In recent times in India, we have seen the actor’s presence eclipsed by technology in productions affiliated with national institutions. The actor is reduced to a scenographic tool and converted into a component in a show. Upon closer examination, this can be seen as a case study of neoliberal imagery celebrated by the State and its Institutions. My paper questions the notion of acting processes and methods that create performers to fit into these new shows. Can this be called an acting method? What leads the National School of Drama to make this genre of show at their annual student fair? How do methods and pedagogy of actor’s training become intertwined with technological devices? Is it related only to the final presentation, or is it inherent in the process that is then canonized and emulated by a number of acting institutions in India? I study these vital questions via the work of one of the leading directors of contemporary Indian theatre, and a faculty member of NSD, Abhilash Pillai. Every year he directs a student production featuring a profusion of technology on and off stage, performed publically amidst great publicity. How does technology affect a young actor’s training, and construct the imaginative as the final outcome? Through Pillai’s case, I shall also explore the evolution of an “Indian acting training process” that started with the inception of the drama school in 1956 and its need to respond to tradition and “roots.” Does this create a “body-based acting method,” or is it inevitable in its own historical conception? How does a “rooted” body adjust to what I would like to see as its “transformation”?
In the past two decades in India, theater productions organized and funded by the State through the National School of Drama (NSD), have blended text, acting, and technology in a spectacular manner. These productions have come to utilize theater techniques that were earlier not deemed suitable for a State institution to work with. In what follows, I shall elaborate on the transformation of contemporary Indian theater toward a spectacle and a neo-liberal imagery that was first rejected and then celebrated by the State. I would like to explain how the State ideology, in the process of projecting a modern and democratic stance, tends to overshadow the resistance and critique of the society. I will summarize different methods of actor training that were instrumental to the development of the NSD institution, and in effect helped produce a genre of plays that celebrates the extravaganza of digital and virtual media, which I will call technology. To support my argument, I will use the example of Abhilash Pillai’s play Helen, performed in 2007-2008 in Bharat Rang Mahotsav, Delhi (and in Tokyo), which was made in collaboration between the Japan Foundation and the National School of Drama.
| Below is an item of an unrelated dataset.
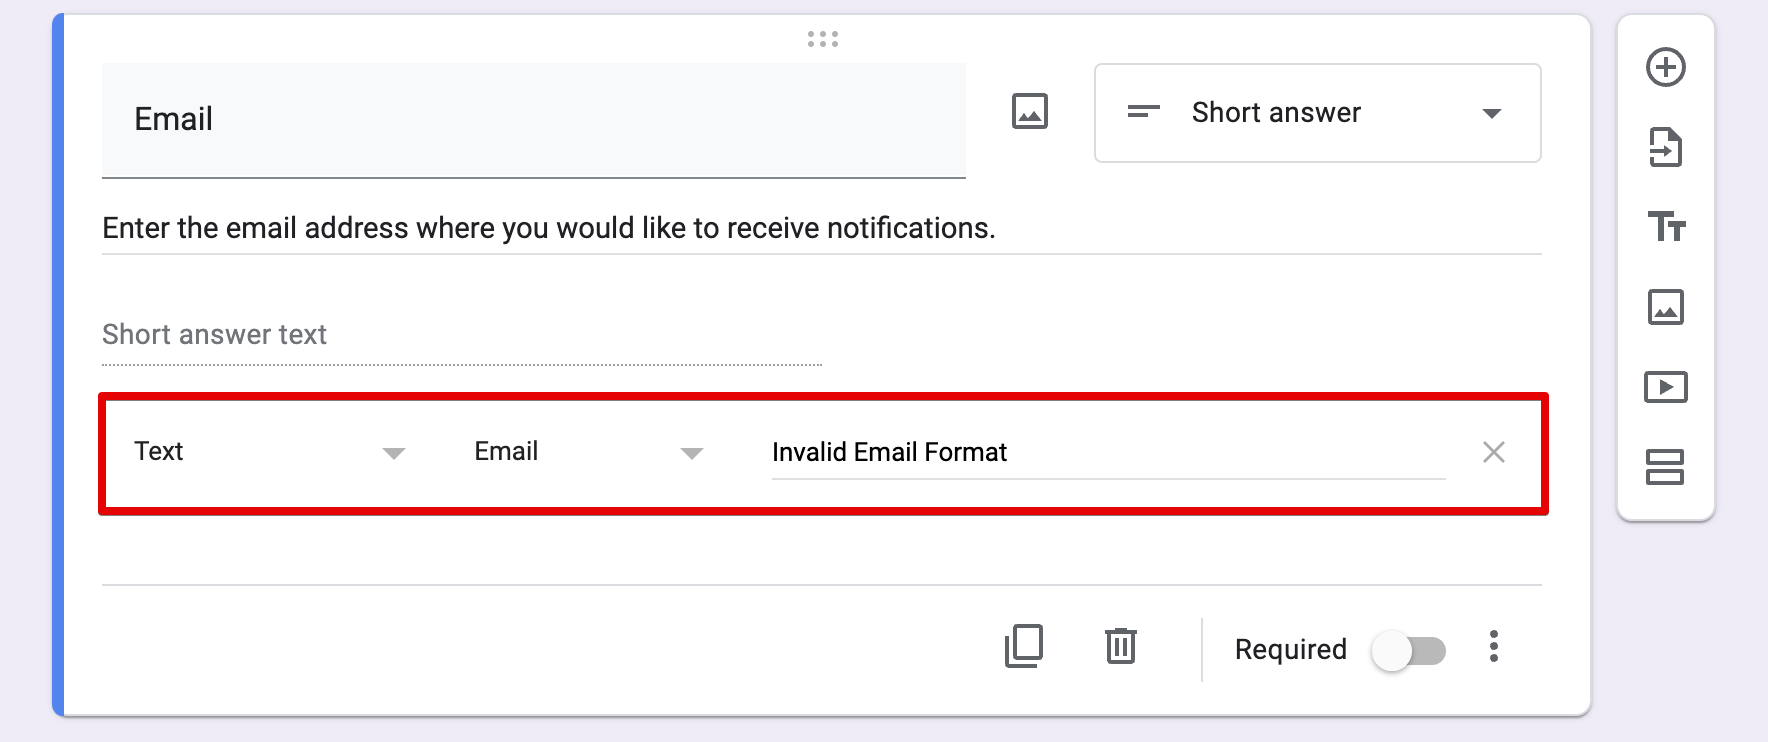Click the drag handle dots above the question
The image size is (1768, 742).
point(822,39)
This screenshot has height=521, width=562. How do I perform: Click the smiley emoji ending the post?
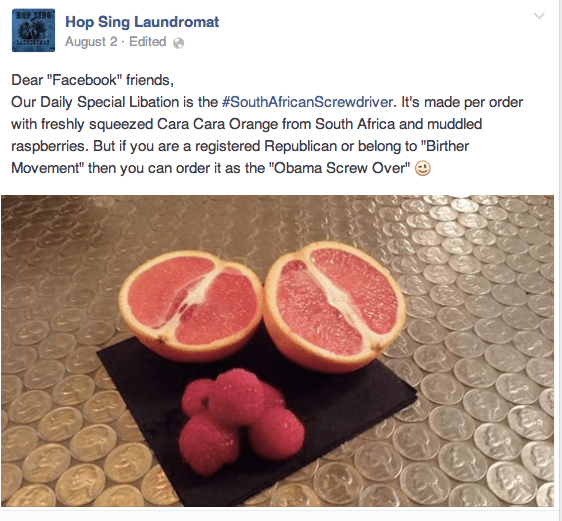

The formative years of NSD, in the 1960s, depended heavily on the method acting devised by Stanislavski. In India, it was introduced by Ebrahim Alkazi, director of the institution from 1962 to 1977. As director of the prestigious institute, he had the freedom to explore method acting using translations of Greek tragedies as well as Hindi “classic” plays. These plays celebrated male heroes and protagonists who had a grand life. The introduction of Stanislavski’s method acting was also a foreign method of dialogue delivery and awareness of the body that was new to the students of NSD. In 1977, another movement replaced the singular method of actor training in NSD: “Theater of the roots.” It was initiated by B.V. Karanth, who believed in merging the Indian traditional theater techniques with the School’s own method acting. Workshops and collaborations were then organized in the rural and semi-urban areas of India, and local and folk performance traditions were incorporated into the curriculum. The school policies encouraged students who were involved in the performing arts of their own community. Creating a rich and unique identity for India was a major concern at that time. Yet, this program could not be sustained for long, owing to the cultural diversity of Indian society and the homogenous ideology of the State. By the 1990s, another reform opened India to the global market. The government had changed, and capitalism was slowly entering the country. At that time, a faculty member of NSD (Anamika Haksar) brought back method acting, based on socio-realism that she encountered while being trained in the Moscow Art Theater. In negotiating these elements, the theater productions of the time would celebrate technology, deconstruct the individual actor’s ego, and create a democratic space inside the theater. The three major training methods I have just presented set up the context in which the present case study of Abhilash Pillai’s NSD productions take place.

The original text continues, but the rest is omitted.